Chi ha partecipato ai funerali del partigiano ” Aiace” (il nome di battaglia di Libero), quasi tre anni fa, si ricorda Miranda affacciata alla finestra della casa in fondo a via Lomellina, col sindaco Beppe Sala che la salutava in mezzo alla folla di pugni alzati. “Ecco, madre mia, durante questi mesi tanto dolorosi sono andata a prendere il tuo ferro (moderno, quello col manico rosso di bachelite è però impresso nella memoria): e nei momenti più duri mi mettevo a stirare, come se impugnare uno strumento che è stato usato dalle tue mani mi illudesse di una carezza, facendo correre con tanto amore i pensieri a quel giorno lontano.Mammina. Uccellino volato via. Vai dal tuo Libero. Il tuo Amore”.

 

Il saluto di Milano al partigiano Libero Traversa: si canta “Bella Ciao”

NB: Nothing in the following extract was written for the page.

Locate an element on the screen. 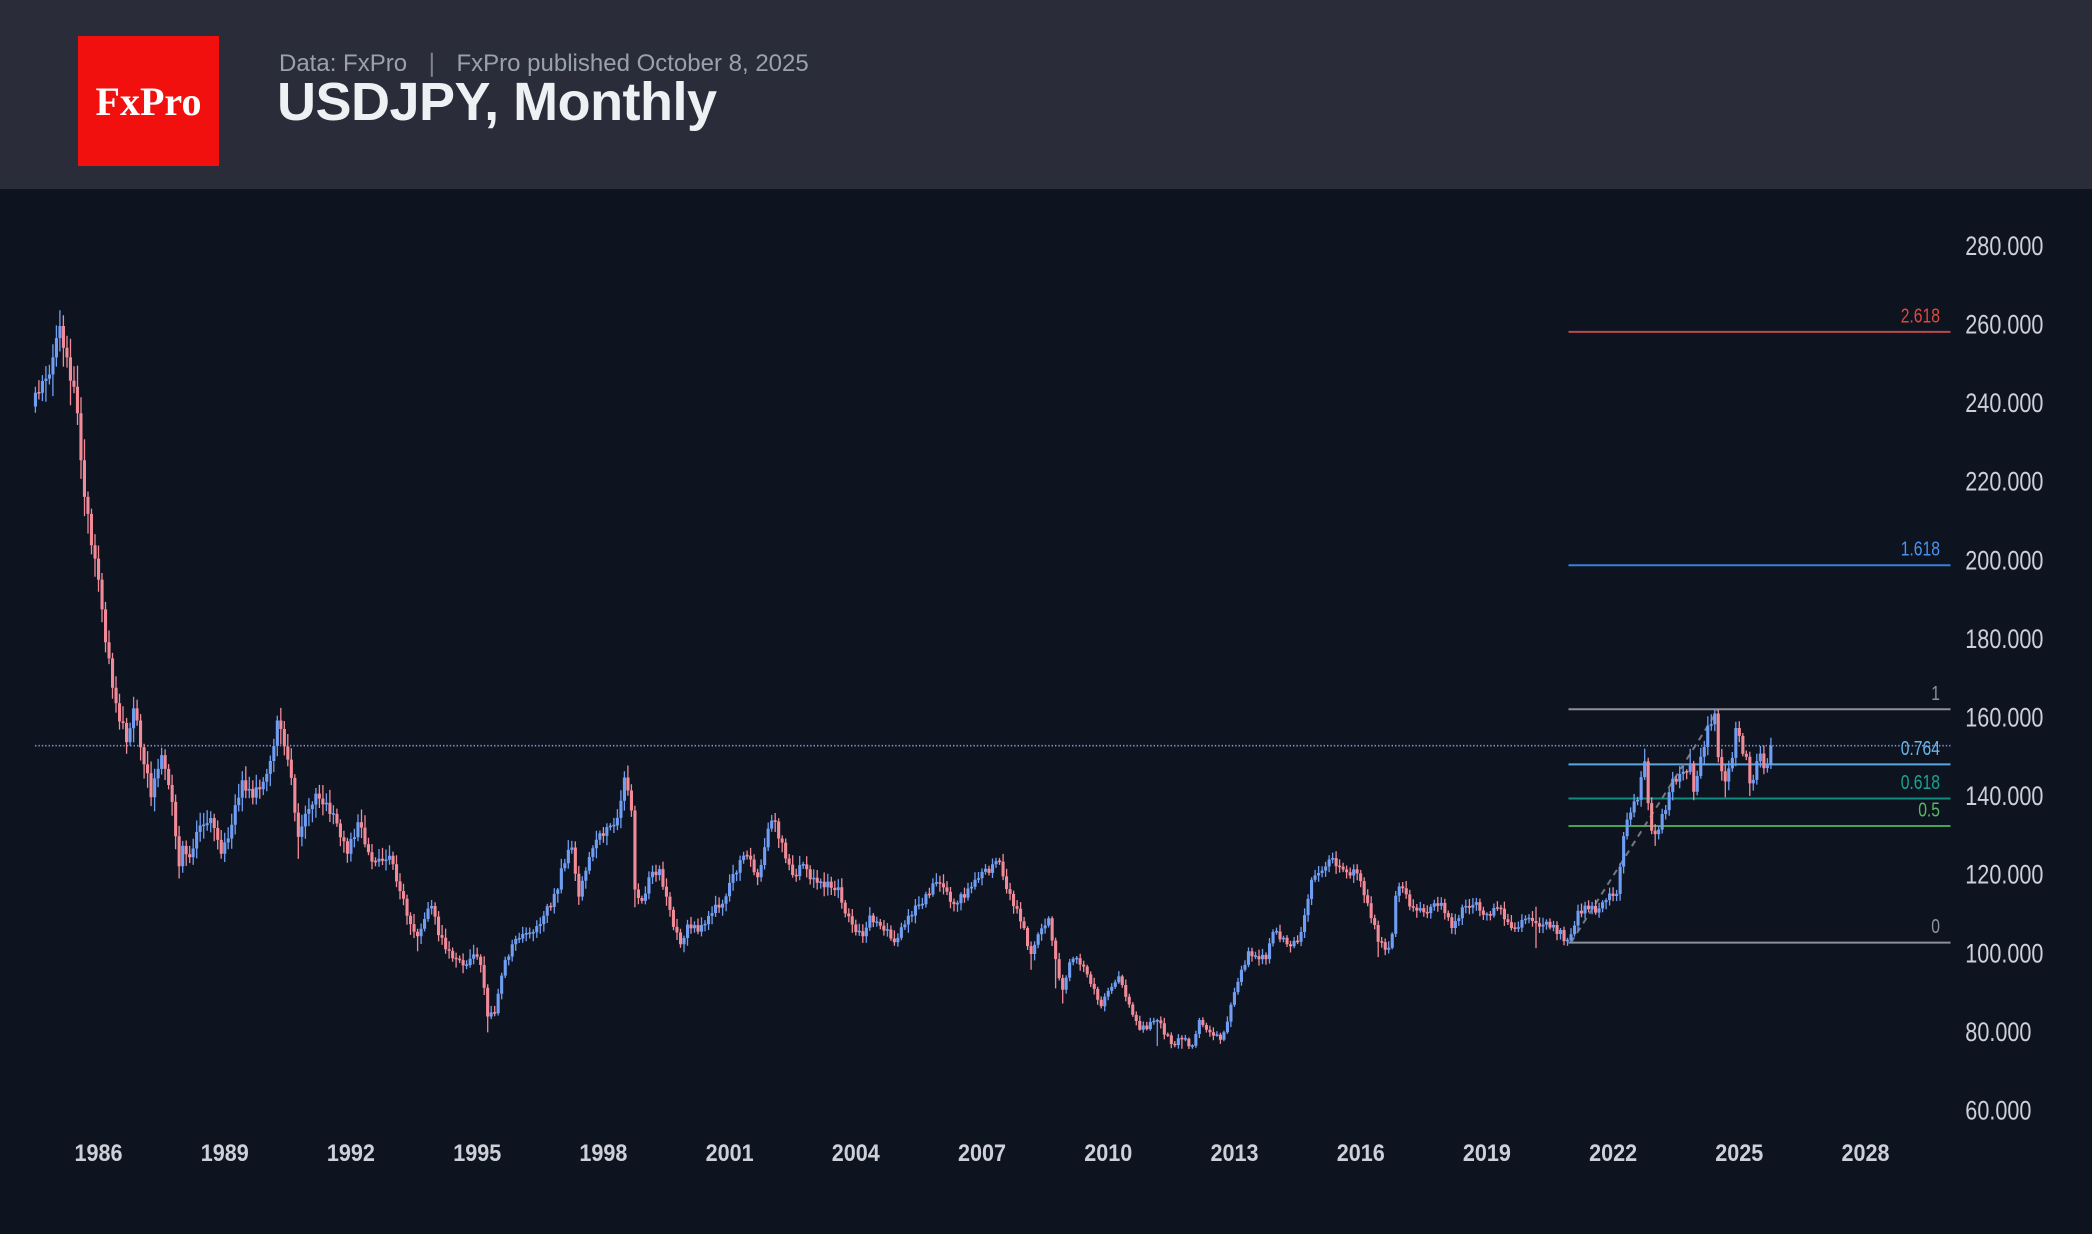  svg-text: 2025 is located at coordinates (1739, 1154).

Profonda commozione arriva dal presidente dell’Anpi provinciale di Milano, Roberto Cenati, che ricorda le tante iniziative condivise e la storia partigiana di Miranda Rossi arrivata a Milano da Trieste, dopo i terribili bombardamenti dell’agosto 1943, occupata dai tedeschi e con il ritorno dei fascisti della repubblica di Salò. “Dopo l’8 settembre del 1943 torna Milano da Trieste dove era sfollata con la madre. Miranda lascia così Trieste ormai occupata dai tedeschi che avevano dato vita alla “Adriatisches Kustenland” (Riviera Adriatica), un territorio staccato dall’Italia. A Milano Miranda trova la città in preda al panico, dopo i terribili bombardamenti dell’agosto 1943, occupata dai tedeschi e con il ritorno dei fascisti della repubblica di Salò”, ricorda Cenati.

 

“Il problema più importante per la famiglia – scrisse la stessa Miranda – era quello di trovare cibo sufficiente, impresa alla quale dedicai tutto il mio impegno, compreso il recupero di carbone per la stufa, dai treni in partenza per la Germania, andando di notte allo scalo di Lambrate, assieme a tante donne, rischiando molto anche perché c’era il coprifuoco. Fu in quel periodo che entrai in contatto con la cartolaia di Via Aselli angolo viale Argonne. Si chiamava Mery Markus, era di origine ungherese ed aveva una figlia, Valeria, mia amica. Mery era un punto di riferimento delle Brigate SAP Garibaldi, ma questo lo avrei saputo solo dopo. Un giorno mi affidò un pacchetto da portare a Monza: conteneva volantini antifascisti. A Monza ci arrivai con il tram interurbano e consegnai il pacchetto ad una persona che mi aspettava. Cominciai così a portare in giro la stampa clandestina agli indirizzi che mi dava la Mery. Una volta il tram su cui ero salita venne fermato da un rastrellamento tedesco. Perquisirono tutti, ma mi andò bene perché non trovarono i volantini che avevo nascosto sotto la gonna.”